Toward to branched platinum nanoparticles by polyol reduction: a role of poly(vinylpyrrolidone) molecules

Abstract

Branched Pt nanoparticles with nanometer sizes have been successfully synthesized by reduction of H2PtCl6 center dot 6H(2)O precursor in ethylene glycol (EG) in the presence of small amounts of NaNO3 and PVP Morphologies of the Pt nanoparticles can be systematically evolved from regular octahedron, and triangular plate via tri-pod, penta-pod, and octa-pod to multi-pod needle-like shapes only by decreasing concentrations of H2PtCl6 center dot 6H(2)O and NaNO3 at a constant NaNO3/H2PtCl6 center dot 6H(2)O molar ratio and the same PVP concentration. To the best of knowledge, this is the first report for the synthesis of Pt penta-pod.
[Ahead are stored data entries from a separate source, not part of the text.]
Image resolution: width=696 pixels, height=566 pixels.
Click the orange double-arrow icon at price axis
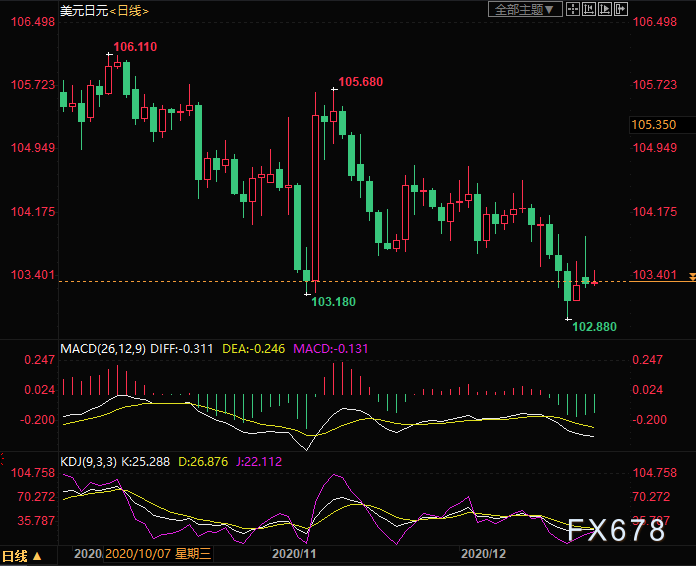[689, 275]
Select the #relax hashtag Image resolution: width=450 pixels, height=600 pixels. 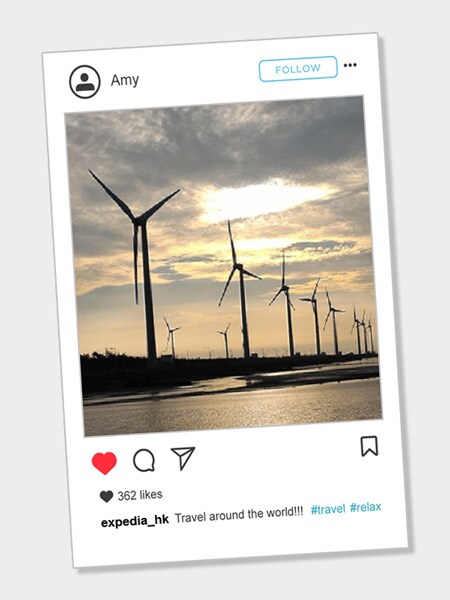(366, 507)
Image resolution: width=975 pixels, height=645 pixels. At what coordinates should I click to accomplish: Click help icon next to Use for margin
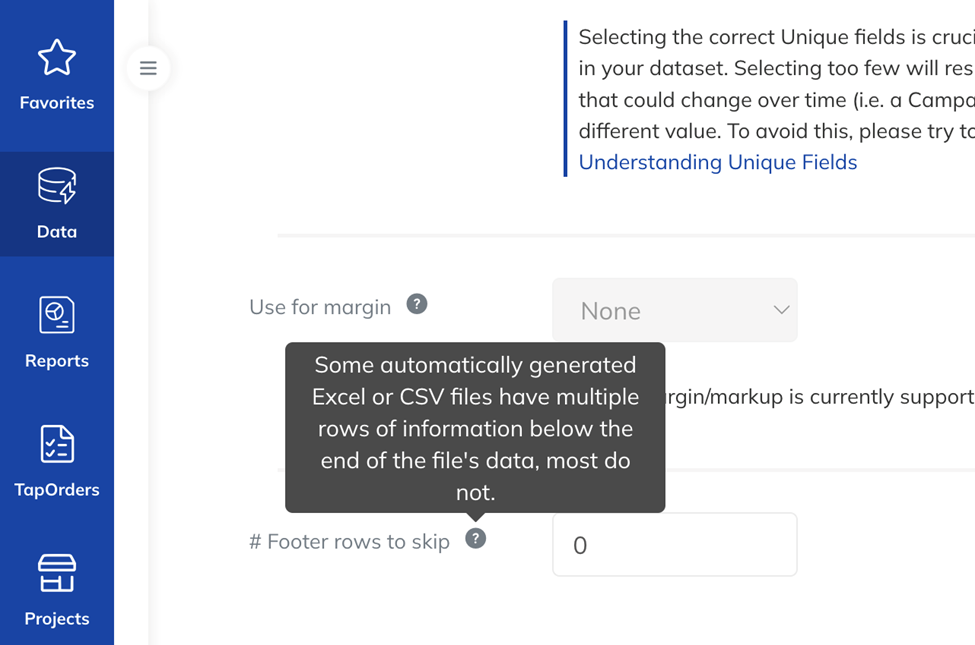click(417, 304)
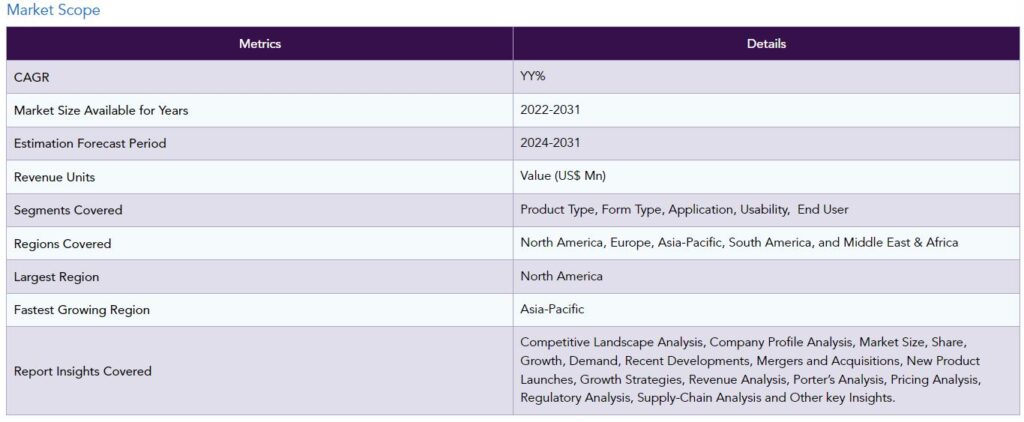Select the Metrics column header
This screenshot has height=422, width=1024.
click(x=260, y=44)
High resolution transmission electron microscope (TEM) observation of the Pt nanoparticles demonstrates that the Pt branches actually extendedly grow out from certain angles of triangular plates, octahedrons, and decahedrons, respectively. Multi-branched needle-like Pt nanocrystals are believed probably to originate from further anisotropic growth of the Pt octa-pods or overlap of small branched Pt nanoparticles. PVP molecules have been found to play an important role in controlling morphologies of the branch-like Pt nanoparticles besides NaNO3. It probably is the cooperated kinetic adsorption and desorption of PVP molecules and various anions on particle surfaces that influence the growth of the Pt nanoparticles. A reasonable growth mechanism has been suggested to explain the evolution of the Pt branches, in which the difference among growth rates along various crystallographic directions of face-centered cubic Pt crystal probably determines final morphologies of the Pt nanocrystals.